お金の機能

経済物理学の発見」(高安秀樹著、光文社新書)という本を5年ほど前に買いました。読み始めたがどうも面白くないので、書棚に置いたまま放置していましたが、ふっと思い出して再読してみました。
ところが、今読むと面白いのです。どうも、5年前の小生は、この本を読むには経済学の知識が不足していたらしい。

この本、『お金』についての考察が面白い。
「お金」は、今や紙幣でなく、コンピュータの中のデータになっている。
【注意しておきたいのは、既にお金の殆どは電子化されているという事実です。日本の中を流通している現金は日本の隅から隅まで全部合わせても70兆円程度です。これは日本銀行が発行している通貨の総額で決まります。それに対し、日本の金融資産は、個人の資産だけでも1400兆円にもなります。現金の閉める割合は5%程度ということになりますが、残りの95%は、銀行口座や金融商品で、どちらも電子的に情報がコンピュータの中に保存されている形態をとっています。
アメリカでは、現金の占める割合はおそらく日本よりもさらに小さくなっています。それは、ほぼ全員小切手を使っているからです。・・・(このため)
ドル札は、アメリカ本国ではほとんど使われていないこともあって、非常に偽造されやすいままにされています。紙質もそれほど良くないし、印刷も淡色で図柄も比較的単純です。アメリカ国内で高額の紙幣を使うのは、端的に言えば、麻薬の売買をしている人など、公に取引の足跡を残したくない職業の人だけですから、それでも大きな社会問題にならない。
中米のエクアドルでは、自国の通貨がひどいインフレを起すことから、政策として自国の通貨をやめてアメリカドルを自国の通貨にする決断をしました。インフレはなくなり、為替リスクもなくなりましたが、別の大きな問題が発生しています。それは、まず、政府としては金融政策が自国の判断ではできないという点です。通貨の流通量を調整することで国の経済を制御することができないわけです。
また、一番困るのは民間レベルで偽造通貨が氾濫してしまったことです。】
そもそも「お金」は、どんな機能を持つものか?
【経済学の本を見ると、お金の基本的な性質として、交換、尺度、保存という三つの機能があると言われています。しかし、お金がこれらの機能を備えているのは、ポケットにある現金のレベル、あるいは、せいぜい個人の預金程度の金額の場合だけです。
例えば一兆円の小切手を持っていたとして、それは何と交換できるでしょうか?・・巨額のお金に関して最も重要なのは、お金の第4の機能とでも言うべき、増殖機能です。
銀行に集まってきた何兆円、何十兆円というレベルのお金になってくると、交換・尺度・保存の機能はほとんど失われ、増殖機能のみがお金の役割になってきます。
今、外国為替の市場に世界中のお金が集まり、株式市場よりも桁違いに大きいお金が流れています。
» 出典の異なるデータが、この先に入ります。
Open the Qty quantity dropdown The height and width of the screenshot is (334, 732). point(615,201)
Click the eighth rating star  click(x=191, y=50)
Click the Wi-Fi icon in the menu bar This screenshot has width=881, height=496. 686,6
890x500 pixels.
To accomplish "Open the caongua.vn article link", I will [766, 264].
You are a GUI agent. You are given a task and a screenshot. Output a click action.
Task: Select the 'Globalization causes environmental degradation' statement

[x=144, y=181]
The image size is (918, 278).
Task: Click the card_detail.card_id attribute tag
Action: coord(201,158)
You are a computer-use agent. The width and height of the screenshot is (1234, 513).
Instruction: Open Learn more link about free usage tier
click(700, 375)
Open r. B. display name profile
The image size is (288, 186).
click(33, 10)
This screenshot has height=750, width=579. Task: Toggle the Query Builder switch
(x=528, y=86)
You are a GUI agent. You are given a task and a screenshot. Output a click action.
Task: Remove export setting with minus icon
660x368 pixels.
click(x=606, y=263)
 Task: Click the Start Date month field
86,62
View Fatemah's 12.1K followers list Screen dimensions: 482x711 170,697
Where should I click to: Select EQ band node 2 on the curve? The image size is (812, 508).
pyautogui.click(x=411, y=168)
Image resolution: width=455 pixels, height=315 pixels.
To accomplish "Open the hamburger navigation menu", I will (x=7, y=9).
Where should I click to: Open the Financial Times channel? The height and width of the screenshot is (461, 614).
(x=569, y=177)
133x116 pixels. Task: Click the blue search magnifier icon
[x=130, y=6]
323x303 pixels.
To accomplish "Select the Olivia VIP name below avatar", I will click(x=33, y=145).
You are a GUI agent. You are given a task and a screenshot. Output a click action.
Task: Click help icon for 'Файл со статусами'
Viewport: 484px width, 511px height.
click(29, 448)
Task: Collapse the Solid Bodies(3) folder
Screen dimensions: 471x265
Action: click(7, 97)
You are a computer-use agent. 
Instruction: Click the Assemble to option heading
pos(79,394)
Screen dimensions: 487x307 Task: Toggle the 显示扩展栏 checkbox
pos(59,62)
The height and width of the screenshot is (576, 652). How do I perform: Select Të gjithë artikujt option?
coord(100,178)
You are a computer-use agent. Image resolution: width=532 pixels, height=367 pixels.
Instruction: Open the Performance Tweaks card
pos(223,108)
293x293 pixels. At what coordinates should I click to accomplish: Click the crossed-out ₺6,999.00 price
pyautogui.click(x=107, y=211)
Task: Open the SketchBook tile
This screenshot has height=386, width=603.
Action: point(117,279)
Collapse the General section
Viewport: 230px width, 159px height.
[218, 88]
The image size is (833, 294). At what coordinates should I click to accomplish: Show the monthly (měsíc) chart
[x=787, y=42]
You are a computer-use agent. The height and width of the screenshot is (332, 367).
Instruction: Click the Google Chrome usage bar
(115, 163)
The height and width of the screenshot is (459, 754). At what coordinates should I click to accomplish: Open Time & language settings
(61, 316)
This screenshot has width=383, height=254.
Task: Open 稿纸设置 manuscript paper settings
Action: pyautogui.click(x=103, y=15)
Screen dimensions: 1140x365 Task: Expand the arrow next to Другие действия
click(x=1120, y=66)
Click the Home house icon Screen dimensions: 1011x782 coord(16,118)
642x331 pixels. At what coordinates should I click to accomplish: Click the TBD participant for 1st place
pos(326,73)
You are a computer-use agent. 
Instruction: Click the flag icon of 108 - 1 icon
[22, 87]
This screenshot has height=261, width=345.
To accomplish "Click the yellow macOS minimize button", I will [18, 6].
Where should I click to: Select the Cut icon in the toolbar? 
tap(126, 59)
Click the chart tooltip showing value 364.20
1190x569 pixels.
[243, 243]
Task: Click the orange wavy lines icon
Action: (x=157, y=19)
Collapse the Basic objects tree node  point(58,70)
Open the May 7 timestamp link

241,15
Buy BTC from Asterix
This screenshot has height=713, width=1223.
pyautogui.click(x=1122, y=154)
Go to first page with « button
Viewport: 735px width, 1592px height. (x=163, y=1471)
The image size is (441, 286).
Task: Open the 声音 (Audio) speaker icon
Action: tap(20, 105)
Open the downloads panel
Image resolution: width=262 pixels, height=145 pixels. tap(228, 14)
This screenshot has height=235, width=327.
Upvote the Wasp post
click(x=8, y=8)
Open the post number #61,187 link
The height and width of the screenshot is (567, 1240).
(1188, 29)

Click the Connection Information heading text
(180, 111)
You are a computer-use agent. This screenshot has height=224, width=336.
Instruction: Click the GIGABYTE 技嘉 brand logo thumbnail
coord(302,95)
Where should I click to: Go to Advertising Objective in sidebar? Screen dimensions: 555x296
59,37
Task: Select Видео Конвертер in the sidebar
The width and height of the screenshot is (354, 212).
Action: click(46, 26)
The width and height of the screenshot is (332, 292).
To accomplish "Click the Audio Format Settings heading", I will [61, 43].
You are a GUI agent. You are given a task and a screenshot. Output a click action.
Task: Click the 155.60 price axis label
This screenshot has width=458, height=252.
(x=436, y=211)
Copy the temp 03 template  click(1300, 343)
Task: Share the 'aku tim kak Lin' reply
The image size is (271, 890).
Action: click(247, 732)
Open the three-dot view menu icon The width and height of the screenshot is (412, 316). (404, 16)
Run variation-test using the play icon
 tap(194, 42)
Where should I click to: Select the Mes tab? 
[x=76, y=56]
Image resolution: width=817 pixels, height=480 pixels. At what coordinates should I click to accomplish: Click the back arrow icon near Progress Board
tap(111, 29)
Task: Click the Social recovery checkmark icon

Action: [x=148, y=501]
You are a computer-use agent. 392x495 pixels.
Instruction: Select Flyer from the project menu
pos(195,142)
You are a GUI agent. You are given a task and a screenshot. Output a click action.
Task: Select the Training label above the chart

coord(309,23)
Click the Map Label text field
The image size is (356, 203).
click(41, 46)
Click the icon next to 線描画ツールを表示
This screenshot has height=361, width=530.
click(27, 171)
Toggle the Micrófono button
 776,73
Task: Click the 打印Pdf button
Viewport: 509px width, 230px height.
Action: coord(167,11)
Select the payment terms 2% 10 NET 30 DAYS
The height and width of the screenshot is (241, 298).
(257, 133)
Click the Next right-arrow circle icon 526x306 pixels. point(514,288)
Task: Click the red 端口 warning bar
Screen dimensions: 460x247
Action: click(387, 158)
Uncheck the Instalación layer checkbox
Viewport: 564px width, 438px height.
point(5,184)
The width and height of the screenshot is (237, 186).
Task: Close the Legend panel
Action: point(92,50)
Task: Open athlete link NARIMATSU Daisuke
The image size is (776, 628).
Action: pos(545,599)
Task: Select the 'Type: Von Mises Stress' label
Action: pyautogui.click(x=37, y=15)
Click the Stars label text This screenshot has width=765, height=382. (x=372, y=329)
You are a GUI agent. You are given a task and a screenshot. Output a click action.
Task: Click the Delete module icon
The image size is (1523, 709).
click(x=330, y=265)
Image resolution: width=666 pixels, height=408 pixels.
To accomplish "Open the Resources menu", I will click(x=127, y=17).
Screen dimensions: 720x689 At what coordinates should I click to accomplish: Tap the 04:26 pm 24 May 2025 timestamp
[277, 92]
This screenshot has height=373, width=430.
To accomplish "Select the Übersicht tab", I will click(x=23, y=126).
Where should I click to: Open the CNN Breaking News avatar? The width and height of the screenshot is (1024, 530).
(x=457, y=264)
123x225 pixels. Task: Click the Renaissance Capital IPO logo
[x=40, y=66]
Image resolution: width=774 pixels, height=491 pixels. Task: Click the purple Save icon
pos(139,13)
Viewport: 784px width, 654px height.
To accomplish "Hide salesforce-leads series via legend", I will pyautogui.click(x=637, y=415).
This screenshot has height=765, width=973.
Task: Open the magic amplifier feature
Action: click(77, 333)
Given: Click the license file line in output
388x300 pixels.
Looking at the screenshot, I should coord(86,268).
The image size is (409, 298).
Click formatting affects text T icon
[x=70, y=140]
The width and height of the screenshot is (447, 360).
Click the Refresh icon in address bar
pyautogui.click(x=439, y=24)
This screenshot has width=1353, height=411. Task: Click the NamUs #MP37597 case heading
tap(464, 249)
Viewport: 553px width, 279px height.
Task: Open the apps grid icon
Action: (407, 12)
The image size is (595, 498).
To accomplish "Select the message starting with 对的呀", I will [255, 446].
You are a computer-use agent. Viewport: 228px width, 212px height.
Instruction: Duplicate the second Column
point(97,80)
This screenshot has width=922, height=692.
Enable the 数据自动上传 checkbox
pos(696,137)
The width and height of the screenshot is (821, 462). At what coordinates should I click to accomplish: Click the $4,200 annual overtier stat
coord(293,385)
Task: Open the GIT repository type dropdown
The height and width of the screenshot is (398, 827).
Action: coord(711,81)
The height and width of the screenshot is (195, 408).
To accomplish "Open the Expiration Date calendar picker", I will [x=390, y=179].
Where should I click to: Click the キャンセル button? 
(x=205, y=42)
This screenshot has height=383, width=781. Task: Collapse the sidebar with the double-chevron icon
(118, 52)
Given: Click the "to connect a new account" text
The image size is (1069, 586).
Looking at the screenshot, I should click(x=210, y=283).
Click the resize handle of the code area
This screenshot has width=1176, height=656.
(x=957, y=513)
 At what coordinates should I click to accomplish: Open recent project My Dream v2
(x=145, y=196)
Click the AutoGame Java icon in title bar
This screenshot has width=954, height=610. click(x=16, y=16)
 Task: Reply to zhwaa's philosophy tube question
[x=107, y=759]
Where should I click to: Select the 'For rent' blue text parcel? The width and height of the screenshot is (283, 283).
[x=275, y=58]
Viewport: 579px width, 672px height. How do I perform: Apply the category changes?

それは為替の市場が最も巨額のお金を使いやすい市場だから、というのが大きな理由です。1兆円お金を持っていた時に、1兆円で何が買えるかといっても、買えるものを探すのは大変です。
例えば、1兆円分の株を買うとなると、日本の株の総額は300兆円程度ですので、ひとつの銘柄の株だとその株をほとんど買い占めることになってしまい・・・市場は大混乱になってしまいます。しかし外国為替の市場だと、1兆円分のドルを買ったり、逆に売ったりという取引が1時間もかからないうちに処理できます。】
ところが、この増殖が問題で、実物経済が成長している時は、金利を生み出せるが、地球の広さに限界があるから、いずれ経済成長も限界に直面する。と著者は説く。
【育ち盛りの子どもが1年間に10センチずつ身長が伸びたとしても、20年後に身長が3mにもなると、想像する人は誰もいません。しかし、経済に関しては、地球の大きさの限界を考えずに過去の成長率をいつまでも維持できる、と漠然と期待している人が大多数です。
イスラム系の銀行は、宗教上の協議に基づいて、金利は付けないしくみを貫いているそうです。金利の代わりに、投資して得られた利益をみんなで分配する形で預金者に還元するシステムで運用しているということです。金利を約束してお金を預かる習慣の日本の銀行もそれに近いしくみを導入することも検討する価値があると思います。】

【日本国内では円を通貨として使用しなければならないという法律が明治の初めに制定されました。
この法律は、今でも有効なのですが、事実上、意味をなしません。というのは、前述した1998年の外国為替法改正で、日本国内で外国の通貨を自由に円と交換できるようになり、外貨を国内で使用することが合法化されたからです。】
以上、お金の機能についての考察です。
著者は、未来の国際間の通貨は「バスケット通貨」にするのが最も合理的で、「バスケット通貨」はうまく運用すれば、それによって為替投機も排除できると主張していますが、これについては、割愛します。